≈ Unpredictable times ahead. ≈
It has been nearly 10-years since the last recession. Amid one of the longest spans of economic expansion in history, there are some that cannot even remember what a recession looks like. Yet for the first time in seemingly forever people are starting to talk about the R-word and the possibility that one might be coming.
On Friday we experienced an inverted yield curve. An inverted yield curve is when interest rates on short-term loans are higher than on long-term loans. On Friday the U.S. Treasury yield curve inverted with 10-year yields falling below 3-month notes for the first time since 2007. This inverted yield-curve is widely viewed as the most predictable recessionary gauge there is. In fact, before each of the last seven recessions the yield curve inverted. The market predictably freaked out on Friday when this occurred.

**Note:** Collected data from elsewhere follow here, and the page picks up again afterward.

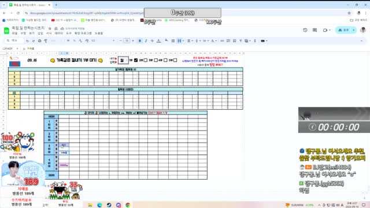Open the 데이터 menu
This screenshot has width=370, height=208.
[59, 34]
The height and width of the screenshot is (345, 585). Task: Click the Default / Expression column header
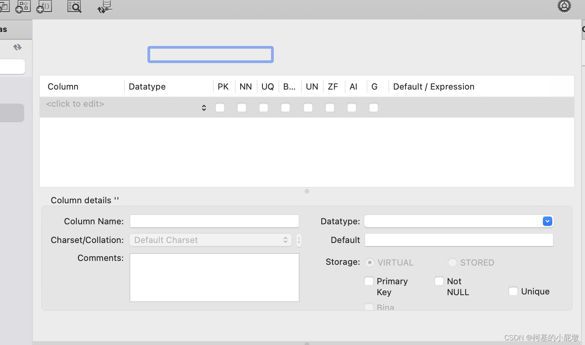[434, 86]
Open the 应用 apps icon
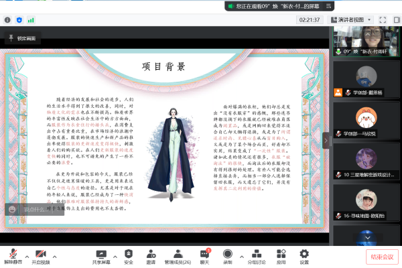This screenshot has width=402, height=268. pyautogui.click(x=281, y=254)
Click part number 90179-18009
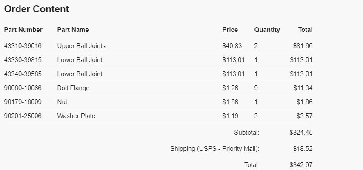Image resolution: width=363 pixels, height=170 pixels. (x=23, y=102)
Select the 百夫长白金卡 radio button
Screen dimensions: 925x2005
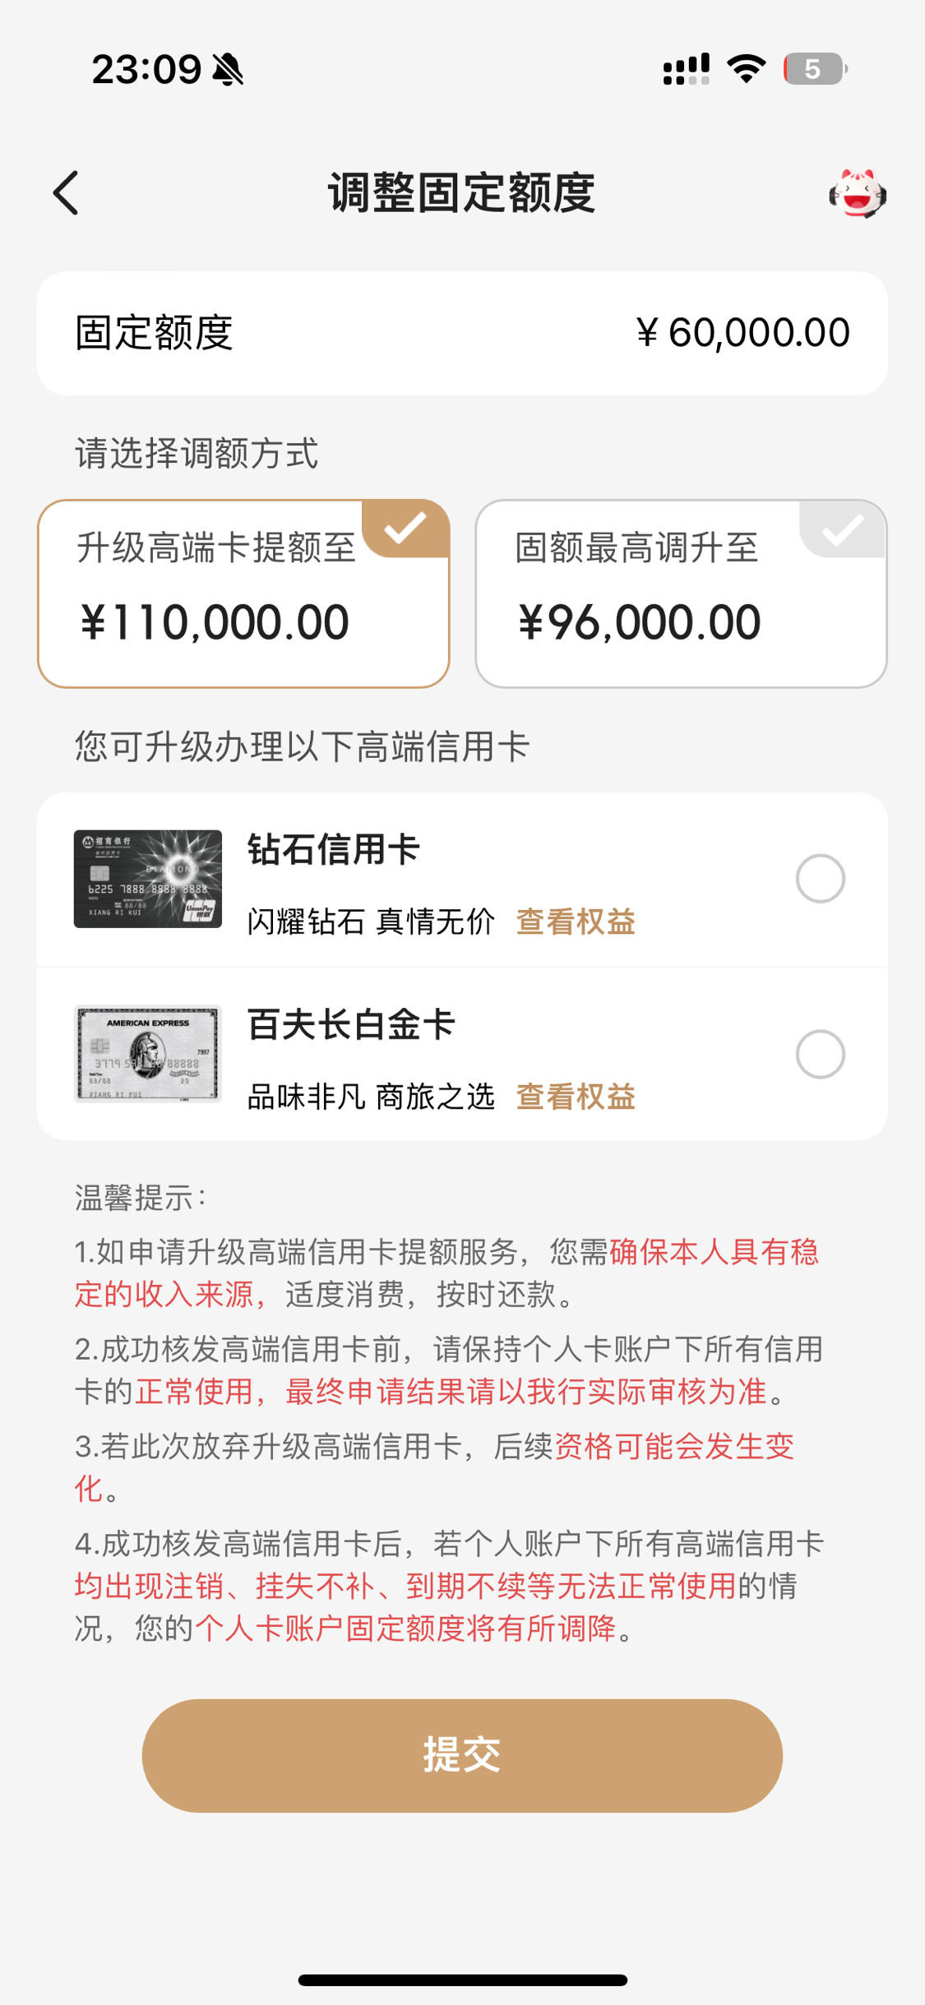[820, 1054]
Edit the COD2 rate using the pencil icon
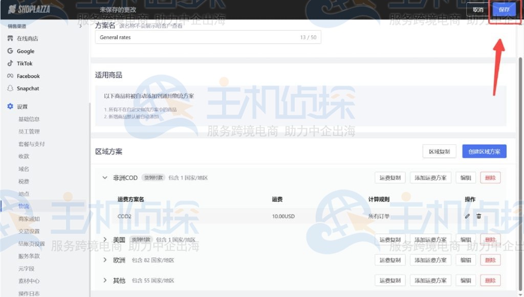 [x=466, y=216]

Will the market continue to freak out? Trying to gauge investor emotion is a difficult task. One thing for certain is that economic data will likely be viewed with a microscope like it hasn’t been in some time. Good data will create bullish upswings one day and bad economic data could cause reversals the next. We are likely in for some choppy price movement in what might be the most difficult trading environment to predict in the last year.
Chart of the Day
Eyes on Future
Futures point to a lower opening this morning as fears of slowing global growth weigh on the minds of traders. A close below the 20-day moving average is possible for just the third time since early January.
Video of the day
What is Inflation
Inflation is the sustained increase in the prices of goods and services over time. It is a quantitative measure generally expressed as a percentage. Inflation indicates a decrease in the purchasing power of each unit of a nation’s currency.